Sim, é verdade que esta série de matérias sobre as cervejas
selvagens pode estar parecendo um teste de paciência para os meus leitores.
Afinal de contas, quando vamos “provar” juntos as lambics de que estamos
falando há tanto tempo? Calma, chegaremos lá no momento adequado! Se você acha
que está esperando demais, pense em todo o tempo durante o qual o produtor de
uma lambic fica aguardando pacientemente até que ela fermente, mature e atinja
o ponto ideal – o que, como vimos, pode facilmente ultrapassar três anos! Nossa série durará (ligeiramente) menos que isso!
Mas, mesmo depois de todo esse tempo, o trabalho do produtor
não terminou. E é justamente no final que a intervenção dele se faz mais
necessária. Veremos, então, o que é preciso para finalizar uma boa lambic para
que ela chegue perfeita ao seu copo!
Provar e blendar
É nessa fase que entra, de forma determinante, a perícia do
produtor para garantir a boa qualidade do produto final. Cada barril fornece um
ambiente físico-químico diferente, e cada brassagem produzirá um mosto com
composição microbiológica distinta, de modo que as lambics de dois barris
diferentes irão evoluir de maneiras completamente divergentes. Algumas se
tornam intensamente ácidas, outras ganham aromas e sabores acentuados da
madeira, outras ainda exibem sinais de oxidação mais evidentes, enquanto em outras
as Brettanomyces imprimem aromas
frutados e animais mais intensos. Enquanto algumas desenvolvem mais “caráter”

_Seção de dados_:
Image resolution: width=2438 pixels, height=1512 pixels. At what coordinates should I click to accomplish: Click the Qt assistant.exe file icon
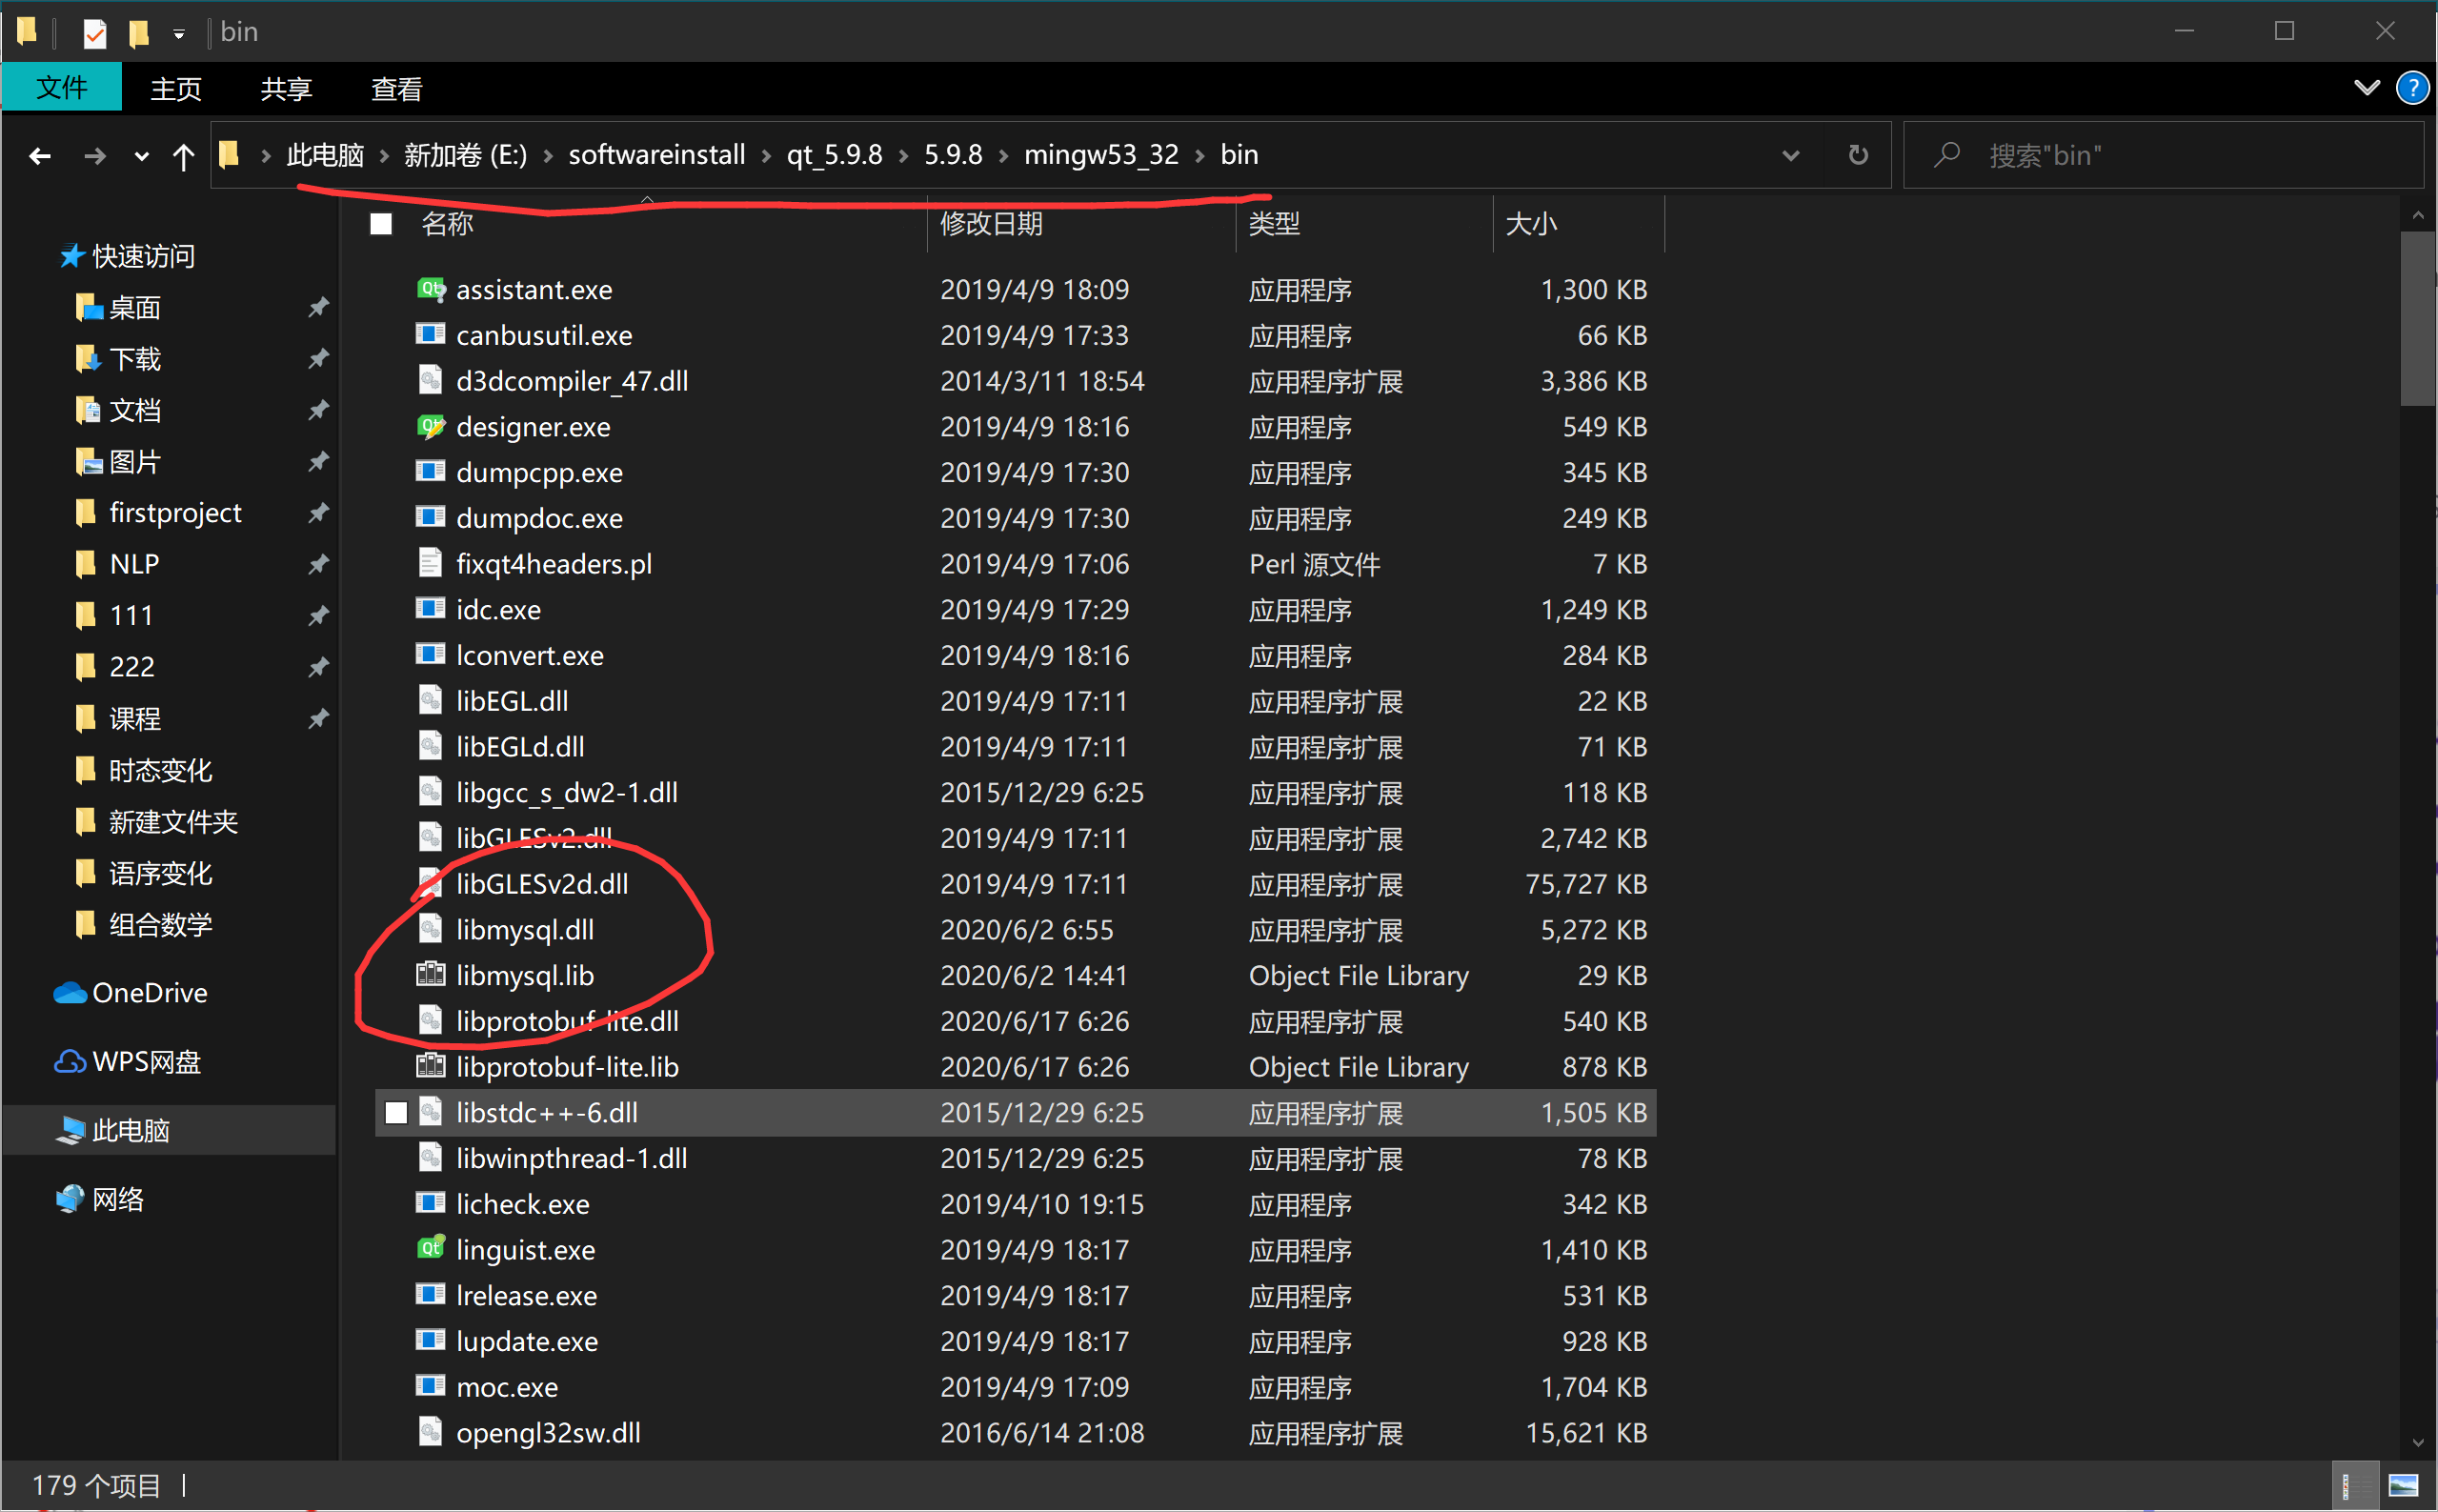coord(430,289)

_Enunciado do exercício_: No trecho do documento sobre as lambics, quanto tempo pode levar até que uma lambic fermente, mature e atinja o ponto ideal?

_Resposta escrita_: Pode facilmente ultrapassar três anos.